I always thought that voltage drops across a resistor, ie, if you just had a circuit with a battery and a resistor, the battery being 5 volts, the resistor has to decrease the voltage (not sure if that's correct terminology) by 5 volts for Loop rule to be correct.

If there's a capacitor, it would still be the same thing. If current has to flow across the resistor, then the resistor will cause the voltage to drop by a certain amount. The amount of voltage that remains is what charges the capacitor. Even for the capacitor to fully charge, the current has to cross the resistor to get to the cap.

Can someone else verify this/answer OP's question? My answer makes sense to me, but I have a great talent in rationalizing things the wrong way.

 

[paul411]

The AAMC explanation is fairly clear

You first have to know that the electric field across a capacitor is: E = V/d

Now, if we add a resistor to this circuit, the voltage drops across the resistor, so the voltage across the capacitor will also decrease. By how much will it decrease? current (I) times the resistance (R) = IR. So the new voltage is V-IR. So across the capacitor, we have E = (V-IR)/d (which is what the AAMC explanation gives).

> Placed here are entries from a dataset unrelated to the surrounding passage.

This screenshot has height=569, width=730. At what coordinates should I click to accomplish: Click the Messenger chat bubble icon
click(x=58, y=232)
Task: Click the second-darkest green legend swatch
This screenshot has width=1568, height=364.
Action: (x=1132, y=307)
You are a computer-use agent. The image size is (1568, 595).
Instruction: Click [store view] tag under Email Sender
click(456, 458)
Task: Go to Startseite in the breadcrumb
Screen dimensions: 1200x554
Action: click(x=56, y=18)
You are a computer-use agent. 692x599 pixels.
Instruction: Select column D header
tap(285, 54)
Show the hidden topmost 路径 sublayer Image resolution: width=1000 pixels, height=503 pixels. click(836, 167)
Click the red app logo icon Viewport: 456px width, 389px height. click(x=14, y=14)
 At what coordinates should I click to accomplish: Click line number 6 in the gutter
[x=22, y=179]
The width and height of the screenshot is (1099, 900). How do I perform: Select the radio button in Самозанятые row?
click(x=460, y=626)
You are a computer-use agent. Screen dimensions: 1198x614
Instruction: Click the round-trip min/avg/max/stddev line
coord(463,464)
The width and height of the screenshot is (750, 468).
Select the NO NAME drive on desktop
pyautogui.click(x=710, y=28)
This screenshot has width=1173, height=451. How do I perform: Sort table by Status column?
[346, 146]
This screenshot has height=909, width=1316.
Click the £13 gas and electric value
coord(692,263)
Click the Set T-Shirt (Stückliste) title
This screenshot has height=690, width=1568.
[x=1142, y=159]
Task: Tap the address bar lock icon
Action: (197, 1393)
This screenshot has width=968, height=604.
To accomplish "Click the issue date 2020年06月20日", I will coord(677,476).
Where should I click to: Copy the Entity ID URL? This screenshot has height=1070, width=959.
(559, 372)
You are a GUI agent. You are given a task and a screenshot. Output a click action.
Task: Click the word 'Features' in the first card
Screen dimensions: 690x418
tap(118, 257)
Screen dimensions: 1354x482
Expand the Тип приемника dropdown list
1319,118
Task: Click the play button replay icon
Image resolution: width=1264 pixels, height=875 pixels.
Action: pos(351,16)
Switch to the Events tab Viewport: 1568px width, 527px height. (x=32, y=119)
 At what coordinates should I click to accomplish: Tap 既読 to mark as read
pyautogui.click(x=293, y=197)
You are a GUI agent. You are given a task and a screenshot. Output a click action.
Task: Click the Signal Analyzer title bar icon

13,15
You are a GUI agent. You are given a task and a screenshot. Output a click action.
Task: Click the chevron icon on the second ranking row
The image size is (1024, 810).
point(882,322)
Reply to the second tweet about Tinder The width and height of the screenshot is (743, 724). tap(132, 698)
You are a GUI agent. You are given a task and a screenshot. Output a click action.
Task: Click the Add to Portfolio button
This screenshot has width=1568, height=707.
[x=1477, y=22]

Now that you have the formula, you can see how increasing resistance or d will impact the electric field.
Increasing R by 2 gives E = (V-2IR)/d = V/d - 2IR/d
Increasing d by 2 gives E = (V-IR)/2d = V/2d - IR/2d

Looking at the equations, it should be clear that given V and I are constant, increasing d by a factor 2 will decrease E more than would increasing R by a factor of 2.

 

[Labminion]

Thanks for the input all. I did review AAMC's explanation, but to me it is still not clear why the resistor would decrease the voltage by a factor of V=IR if there is no current flowing (the capacitor is fully charged, so it is like a broken circuit). No current, I=0, so V=0 across the resistor. Right?

With regards to the comment that I is constant, it isn't though, if I understand the process correctly. Current decreases through the circuit while the capacitor is being charged, and is equal to zero when the capacitor is fully charged. After that, it is dependent on the number of photons hitting the cathode of the capacitor, which is proportional to the number of electrons liberated from that plate. Please correct me if I am wrong. Circuits have never been my strong suit.

 

[paul411]

Ahh, I see the confusion. You reasoning is correct but what you have to understand/infer is that the question is taking about doubling the d or R at any given instant.

 

[Labminion]

Ahh, I see the confusion. You reasoning is correct but what you have to understand/infer is that the question is taking about doubling the d or R at any given instant.

Thanks, you're right. The question did state the voltage across the capacitor was "close" to the battery voltage, which does not mean "equal to". I shouldn't have assumed no current was flowing.